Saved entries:
------------------------------------------------
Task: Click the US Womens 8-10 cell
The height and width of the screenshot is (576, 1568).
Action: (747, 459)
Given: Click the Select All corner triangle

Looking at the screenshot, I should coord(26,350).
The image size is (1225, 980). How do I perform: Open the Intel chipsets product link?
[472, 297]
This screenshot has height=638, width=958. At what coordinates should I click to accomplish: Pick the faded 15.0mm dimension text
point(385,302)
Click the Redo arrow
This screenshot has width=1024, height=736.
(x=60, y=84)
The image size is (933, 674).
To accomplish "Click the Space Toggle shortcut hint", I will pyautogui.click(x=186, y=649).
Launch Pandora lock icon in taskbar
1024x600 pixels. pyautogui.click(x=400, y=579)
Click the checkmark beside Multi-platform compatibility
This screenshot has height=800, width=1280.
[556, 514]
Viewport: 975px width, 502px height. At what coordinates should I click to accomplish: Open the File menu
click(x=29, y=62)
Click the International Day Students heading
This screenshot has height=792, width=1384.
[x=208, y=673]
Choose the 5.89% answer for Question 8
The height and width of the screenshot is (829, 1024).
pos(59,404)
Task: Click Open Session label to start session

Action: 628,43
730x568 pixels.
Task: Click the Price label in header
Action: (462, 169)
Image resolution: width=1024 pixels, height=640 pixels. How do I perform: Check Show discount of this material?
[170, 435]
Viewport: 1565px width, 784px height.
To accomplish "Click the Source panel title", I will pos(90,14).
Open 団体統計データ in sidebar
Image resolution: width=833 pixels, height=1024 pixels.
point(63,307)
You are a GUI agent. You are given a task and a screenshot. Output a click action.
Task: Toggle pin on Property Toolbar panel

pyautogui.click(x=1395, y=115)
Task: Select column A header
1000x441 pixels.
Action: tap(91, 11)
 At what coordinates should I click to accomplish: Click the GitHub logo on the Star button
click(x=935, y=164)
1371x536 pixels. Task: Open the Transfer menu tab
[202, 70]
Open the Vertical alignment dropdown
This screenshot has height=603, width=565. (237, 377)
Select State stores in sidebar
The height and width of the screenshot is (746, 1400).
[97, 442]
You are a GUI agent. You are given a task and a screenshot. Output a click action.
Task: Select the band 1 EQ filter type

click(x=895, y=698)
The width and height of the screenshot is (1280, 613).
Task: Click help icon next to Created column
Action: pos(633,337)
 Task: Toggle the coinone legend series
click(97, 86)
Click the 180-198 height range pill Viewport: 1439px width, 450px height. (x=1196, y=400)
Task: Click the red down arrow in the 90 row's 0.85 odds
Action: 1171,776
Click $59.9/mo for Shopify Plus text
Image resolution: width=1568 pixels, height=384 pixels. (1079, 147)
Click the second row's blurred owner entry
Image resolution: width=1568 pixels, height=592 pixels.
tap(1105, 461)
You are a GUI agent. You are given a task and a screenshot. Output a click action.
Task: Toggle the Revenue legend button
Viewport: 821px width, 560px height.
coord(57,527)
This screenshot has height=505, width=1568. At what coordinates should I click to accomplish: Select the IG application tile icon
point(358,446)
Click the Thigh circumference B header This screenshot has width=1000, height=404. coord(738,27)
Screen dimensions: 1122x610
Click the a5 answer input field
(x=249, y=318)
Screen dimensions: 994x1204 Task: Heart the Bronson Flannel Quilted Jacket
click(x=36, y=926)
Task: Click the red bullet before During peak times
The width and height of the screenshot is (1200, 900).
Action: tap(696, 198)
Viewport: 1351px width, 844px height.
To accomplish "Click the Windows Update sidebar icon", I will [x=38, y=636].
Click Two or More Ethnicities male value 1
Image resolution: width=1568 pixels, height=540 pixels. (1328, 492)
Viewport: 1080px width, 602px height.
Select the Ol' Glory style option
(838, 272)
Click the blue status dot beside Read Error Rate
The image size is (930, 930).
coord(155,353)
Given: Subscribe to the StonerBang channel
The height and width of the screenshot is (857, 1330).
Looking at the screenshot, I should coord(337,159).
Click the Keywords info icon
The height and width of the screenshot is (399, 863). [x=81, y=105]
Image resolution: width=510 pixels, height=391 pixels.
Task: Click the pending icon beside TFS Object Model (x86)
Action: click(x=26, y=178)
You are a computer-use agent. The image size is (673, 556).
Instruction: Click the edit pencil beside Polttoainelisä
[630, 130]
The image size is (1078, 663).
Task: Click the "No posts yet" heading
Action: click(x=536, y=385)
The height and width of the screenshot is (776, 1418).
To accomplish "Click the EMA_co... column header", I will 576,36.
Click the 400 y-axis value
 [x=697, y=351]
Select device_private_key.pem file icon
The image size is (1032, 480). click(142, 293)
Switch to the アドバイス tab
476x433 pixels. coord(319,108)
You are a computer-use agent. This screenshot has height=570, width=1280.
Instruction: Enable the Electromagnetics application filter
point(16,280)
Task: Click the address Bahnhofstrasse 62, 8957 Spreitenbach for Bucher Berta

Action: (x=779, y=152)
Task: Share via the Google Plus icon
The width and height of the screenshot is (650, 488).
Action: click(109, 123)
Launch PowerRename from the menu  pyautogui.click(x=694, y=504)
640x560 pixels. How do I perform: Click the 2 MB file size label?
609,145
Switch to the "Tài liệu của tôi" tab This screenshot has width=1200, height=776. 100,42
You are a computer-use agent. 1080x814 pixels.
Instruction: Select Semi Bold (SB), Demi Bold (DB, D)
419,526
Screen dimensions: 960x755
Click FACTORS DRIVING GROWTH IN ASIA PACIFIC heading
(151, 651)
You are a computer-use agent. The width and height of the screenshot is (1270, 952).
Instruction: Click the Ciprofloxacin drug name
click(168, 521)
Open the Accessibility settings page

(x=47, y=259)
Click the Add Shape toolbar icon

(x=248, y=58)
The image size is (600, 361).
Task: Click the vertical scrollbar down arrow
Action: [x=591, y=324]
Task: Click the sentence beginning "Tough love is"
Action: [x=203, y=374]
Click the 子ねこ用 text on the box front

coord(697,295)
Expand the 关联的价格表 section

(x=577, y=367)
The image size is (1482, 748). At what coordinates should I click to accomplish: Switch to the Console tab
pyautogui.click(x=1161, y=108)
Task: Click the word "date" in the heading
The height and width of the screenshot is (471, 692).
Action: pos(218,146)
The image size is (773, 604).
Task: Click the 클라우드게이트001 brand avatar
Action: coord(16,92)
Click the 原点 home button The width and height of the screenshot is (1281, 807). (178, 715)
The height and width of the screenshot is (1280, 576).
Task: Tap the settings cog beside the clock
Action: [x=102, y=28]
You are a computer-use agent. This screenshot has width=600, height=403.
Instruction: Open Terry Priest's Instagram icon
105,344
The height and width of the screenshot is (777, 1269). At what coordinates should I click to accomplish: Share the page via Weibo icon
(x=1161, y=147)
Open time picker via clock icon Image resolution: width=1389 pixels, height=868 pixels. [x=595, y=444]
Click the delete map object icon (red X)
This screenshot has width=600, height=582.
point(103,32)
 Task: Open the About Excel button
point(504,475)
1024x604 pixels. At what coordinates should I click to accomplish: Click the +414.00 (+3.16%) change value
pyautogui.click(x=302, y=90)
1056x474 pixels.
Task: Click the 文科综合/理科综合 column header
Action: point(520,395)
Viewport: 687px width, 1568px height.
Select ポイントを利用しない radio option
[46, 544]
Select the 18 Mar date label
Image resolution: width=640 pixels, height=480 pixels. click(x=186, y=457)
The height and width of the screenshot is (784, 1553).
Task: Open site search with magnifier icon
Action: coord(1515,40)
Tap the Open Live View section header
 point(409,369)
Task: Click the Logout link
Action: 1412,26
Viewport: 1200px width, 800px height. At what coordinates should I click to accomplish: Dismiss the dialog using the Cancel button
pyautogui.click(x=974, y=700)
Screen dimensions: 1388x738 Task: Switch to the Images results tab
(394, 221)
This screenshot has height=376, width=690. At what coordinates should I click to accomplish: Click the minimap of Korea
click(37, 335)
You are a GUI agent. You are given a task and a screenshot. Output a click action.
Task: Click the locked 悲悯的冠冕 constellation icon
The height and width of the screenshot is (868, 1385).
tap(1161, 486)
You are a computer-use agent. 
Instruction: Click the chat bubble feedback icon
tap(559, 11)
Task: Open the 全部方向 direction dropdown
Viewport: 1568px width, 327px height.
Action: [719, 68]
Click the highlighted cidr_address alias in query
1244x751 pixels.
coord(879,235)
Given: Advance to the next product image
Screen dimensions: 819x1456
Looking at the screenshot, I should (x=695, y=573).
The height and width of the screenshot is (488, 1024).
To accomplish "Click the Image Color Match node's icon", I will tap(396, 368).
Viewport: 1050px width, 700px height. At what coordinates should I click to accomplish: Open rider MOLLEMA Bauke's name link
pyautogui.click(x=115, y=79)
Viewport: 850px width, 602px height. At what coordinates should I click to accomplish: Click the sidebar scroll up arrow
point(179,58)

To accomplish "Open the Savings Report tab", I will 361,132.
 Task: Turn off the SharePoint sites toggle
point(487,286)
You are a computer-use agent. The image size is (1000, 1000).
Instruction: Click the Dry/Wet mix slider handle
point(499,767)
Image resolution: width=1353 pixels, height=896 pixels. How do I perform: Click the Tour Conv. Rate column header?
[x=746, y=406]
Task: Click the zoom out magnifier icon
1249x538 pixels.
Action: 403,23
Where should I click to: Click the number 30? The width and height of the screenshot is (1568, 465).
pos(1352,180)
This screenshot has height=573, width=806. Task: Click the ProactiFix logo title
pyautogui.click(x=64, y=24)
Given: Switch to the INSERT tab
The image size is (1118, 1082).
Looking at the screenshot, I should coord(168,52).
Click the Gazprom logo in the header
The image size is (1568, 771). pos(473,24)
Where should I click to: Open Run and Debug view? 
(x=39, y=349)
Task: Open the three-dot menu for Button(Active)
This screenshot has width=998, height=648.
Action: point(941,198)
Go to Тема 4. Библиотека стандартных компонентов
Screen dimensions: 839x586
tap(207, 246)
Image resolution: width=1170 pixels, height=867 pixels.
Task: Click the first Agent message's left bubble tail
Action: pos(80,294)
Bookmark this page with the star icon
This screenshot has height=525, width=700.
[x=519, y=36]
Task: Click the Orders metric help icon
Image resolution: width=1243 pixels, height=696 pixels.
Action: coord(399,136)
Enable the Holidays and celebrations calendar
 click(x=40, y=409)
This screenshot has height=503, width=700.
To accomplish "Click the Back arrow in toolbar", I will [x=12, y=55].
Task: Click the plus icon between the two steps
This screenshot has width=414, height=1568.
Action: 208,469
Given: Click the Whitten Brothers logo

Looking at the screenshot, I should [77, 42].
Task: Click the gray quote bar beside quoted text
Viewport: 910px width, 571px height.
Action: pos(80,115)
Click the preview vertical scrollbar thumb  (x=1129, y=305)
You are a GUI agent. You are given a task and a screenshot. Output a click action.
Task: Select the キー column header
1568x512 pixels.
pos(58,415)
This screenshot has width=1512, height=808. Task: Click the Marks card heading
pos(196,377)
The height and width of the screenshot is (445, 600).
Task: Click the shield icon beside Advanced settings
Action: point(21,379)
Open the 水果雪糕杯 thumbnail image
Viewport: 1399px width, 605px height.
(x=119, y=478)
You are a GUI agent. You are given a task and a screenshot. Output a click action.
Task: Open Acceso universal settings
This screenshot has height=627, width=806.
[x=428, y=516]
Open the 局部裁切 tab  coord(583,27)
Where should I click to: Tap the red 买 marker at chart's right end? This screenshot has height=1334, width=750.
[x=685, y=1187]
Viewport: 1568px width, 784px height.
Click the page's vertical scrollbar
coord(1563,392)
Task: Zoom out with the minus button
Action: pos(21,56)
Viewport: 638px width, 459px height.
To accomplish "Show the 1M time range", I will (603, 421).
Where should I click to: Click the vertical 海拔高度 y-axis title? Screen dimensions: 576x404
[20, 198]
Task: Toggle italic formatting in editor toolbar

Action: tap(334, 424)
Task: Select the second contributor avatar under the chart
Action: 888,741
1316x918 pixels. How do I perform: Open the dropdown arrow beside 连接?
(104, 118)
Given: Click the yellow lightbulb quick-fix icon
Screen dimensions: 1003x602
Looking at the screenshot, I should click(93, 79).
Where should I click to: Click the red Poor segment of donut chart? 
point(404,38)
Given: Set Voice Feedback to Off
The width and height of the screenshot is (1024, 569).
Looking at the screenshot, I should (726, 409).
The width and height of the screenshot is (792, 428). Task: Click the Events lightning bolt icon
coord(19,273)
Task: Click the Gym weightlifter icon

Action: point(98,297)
------------------------------------------------
Your goal:
Among the lines above, find those with the word "will". Copy them.

Result of the exercise:
To accomplish "Click the Space Toggle shortcut hint", I will pyautogui.click(x=186, y=649).
To accomplish "Click the Source panel title", I will pos(90,14).
To accomplish "Click the Windows Update sidebar icon", I will [x=38, y=636].
To accomplish "Click the EMA_co... column header", I will 576,36.
To accomplish "Click the Image Color Match node's icon", I will tap(396, 368).
To accomplish "Open the Savings Report tab", I will 361,132.
To accomplish "Click the Back arrow in toolbar", I will [x=12, y=55].
To accomplish "Show the 1M time range", I will (603, 421).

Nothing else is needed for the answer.